[Exercise goal] According to the text about Origin's littleBIGidea, what will the best invention in each age category win?

We’re joining forces with one of Australia’s most exciting inventors to reward budding junior inventors with recognition, industry support and a trip to NASA in the USA.
Dr Jordan Nguyen – biomedical engineer, humanitarian, technology futurist, inventor and award-winning documentary maker and presenter – joins Origin’s littleBIGidea as head judge and ambassador for the competition’s fourth year of fostering creativity and innovation in young Australians.
The young founder of social business Psykinetic, which is focused on using technology to empower people with disabilities, counts among his many inventions a mind-controlled wheelchair and an instrument that has allowed a friend with cerebral-palsy to fulfil her lifelong ambition of playing music.
Dr Jordan will bring his humanitarian engineering experience and passion to the competition which has already produced a number of inventions that have received patents and been commercialised by their young creators.
“I am passionate about encouraging creativity and innovation from an early age to move towards being the great problem solvers of our future. So I’m excited to be involved with a competition that champions young Australians, providing them with opportunities to succeed and realise their own potential,” says Dr Jordan Nguyen.
“I hope many more children will be inspired to participate in Origin’s littleBIGidea this year and I look forward to seeing the great ideas they come up with.”
Applications for Origin’s littleBIGidea are open to budding young inventors from grades three to eight until 15 September. Children are invited to summarise their idea in 200 words or less – describing what their idea is, what problem it is designed to solve, and how they came up with the idea.
The top 12 ideas will win $1,000, participation in a design workshop, and support from an industry mentor to help further develop their idea. The best invention in each of the three age categories (grades 3-4, grades 5-6 and years 7-8) will win a trip to NASA in the USA.
“The greatest inspiration for ideas usually comes from your own life and experiences,” added Jordan. “My passion for technology to help empower people with disabilities is a direct result of a diving accident leading me to meet amazing friends who will contribute so much to society when the right technological tools become available. So I encourage kids to look at their own life and the world around them, and use their own interests and experiences to help inspire their idea and their thinking.”

[Stored data]
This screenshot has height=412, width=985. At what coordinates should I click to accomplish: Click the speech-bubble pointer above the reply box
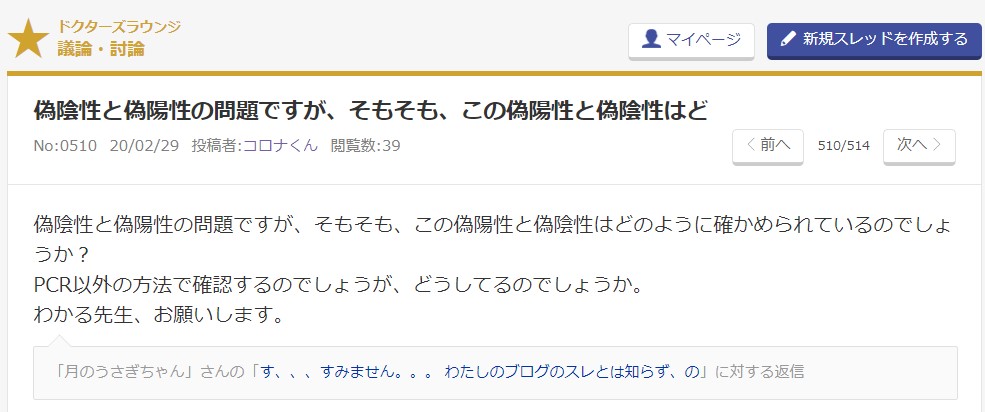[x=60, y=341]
---
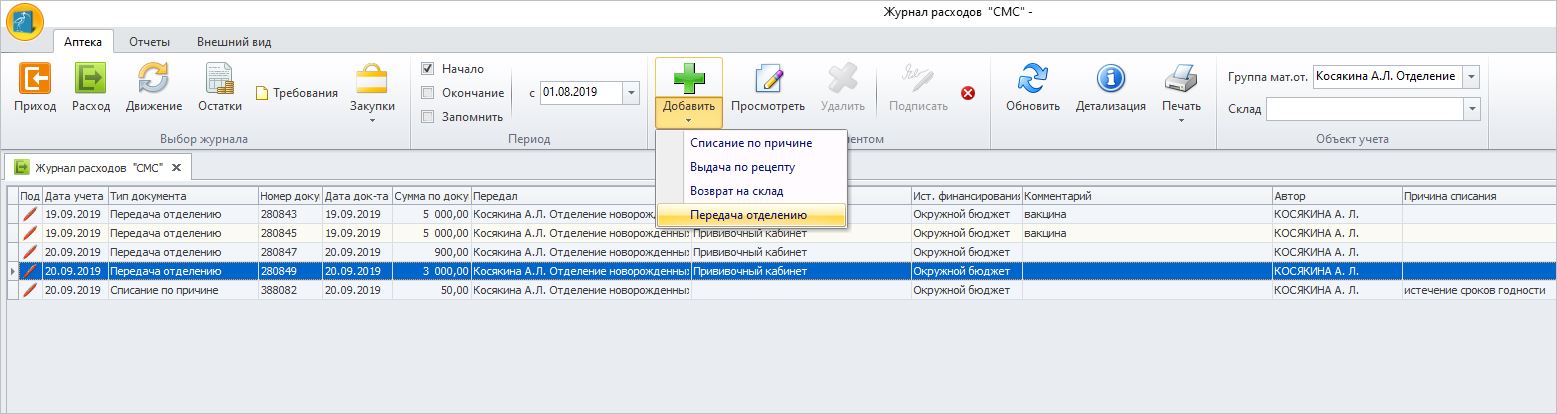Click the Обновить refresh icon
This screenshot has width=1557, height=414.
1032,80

[Task output] A trip to NASA in the USA.